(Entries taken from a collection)
----

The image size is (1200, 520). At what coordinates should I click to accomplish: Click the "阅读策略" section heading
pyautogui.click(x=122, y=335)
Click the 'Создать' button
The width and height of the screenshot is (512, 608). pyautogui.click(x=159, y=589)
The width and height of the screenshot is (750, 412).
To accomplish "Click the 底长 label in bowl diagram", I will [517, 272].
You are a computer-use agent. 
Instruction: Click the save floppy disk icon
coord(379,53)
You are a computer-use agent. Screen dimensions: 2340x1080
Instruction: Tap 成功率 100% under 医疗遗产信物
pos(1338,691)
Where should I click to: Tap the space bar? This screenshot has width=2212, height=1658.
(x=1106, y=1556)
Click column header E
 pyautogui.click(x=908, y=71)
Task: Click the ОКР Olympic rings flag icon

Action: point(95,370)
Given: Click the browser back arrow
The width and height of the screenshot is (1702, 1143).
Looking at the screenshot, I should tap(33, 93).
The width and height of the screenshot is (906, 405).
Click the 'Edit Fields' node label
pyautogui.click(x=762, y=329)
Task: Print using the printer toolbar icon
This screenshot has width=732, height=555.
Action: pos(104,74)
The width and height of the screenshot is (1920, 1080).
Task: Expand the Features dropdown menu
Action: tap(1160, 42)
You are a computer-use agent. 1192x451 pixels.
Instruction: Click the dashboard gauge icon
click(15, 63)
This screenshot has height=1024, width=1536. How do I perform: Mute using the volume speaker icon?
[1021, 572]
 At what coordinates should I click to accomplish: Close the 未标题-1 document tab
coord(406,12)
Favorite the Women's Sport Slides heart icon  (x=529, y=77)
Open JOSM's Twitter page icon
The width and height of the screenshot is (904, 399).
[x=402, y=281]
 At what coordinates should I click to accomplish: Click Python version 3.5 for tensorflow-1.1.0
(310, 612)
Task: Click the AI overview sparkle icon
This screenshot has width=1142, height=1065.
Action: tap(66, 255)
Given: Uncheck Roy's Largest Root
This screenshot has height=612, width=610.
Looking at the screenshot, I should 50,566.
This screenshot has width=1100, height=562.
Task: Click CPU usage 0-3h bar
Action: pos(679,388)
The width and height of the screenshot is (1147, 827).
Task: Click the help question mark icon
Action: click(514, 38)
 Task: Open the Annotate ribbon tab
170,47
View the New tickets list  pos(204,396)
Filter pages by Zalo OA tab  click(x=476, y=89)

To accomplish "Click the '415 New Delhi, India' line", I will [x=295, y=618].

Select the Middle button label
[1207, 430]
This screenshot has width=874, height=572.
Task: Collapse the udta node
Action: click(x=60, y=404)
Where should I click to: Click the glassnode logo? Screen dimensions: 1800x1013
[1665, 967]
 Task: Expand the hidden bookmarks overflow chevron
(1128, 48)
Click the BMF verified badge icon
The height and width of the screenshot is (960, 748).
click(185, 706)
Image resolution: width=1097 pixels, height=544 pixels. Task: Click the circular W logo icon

----

> [Task to carry out]
Search the records for the string "pixels" and return every line in which it occurs.

> [Response area]
You are a computer-use agent. 1192x451 pixels.
Image resolution: width=1097 pixels, height=544 pixels. Task: Click the circular W logo icon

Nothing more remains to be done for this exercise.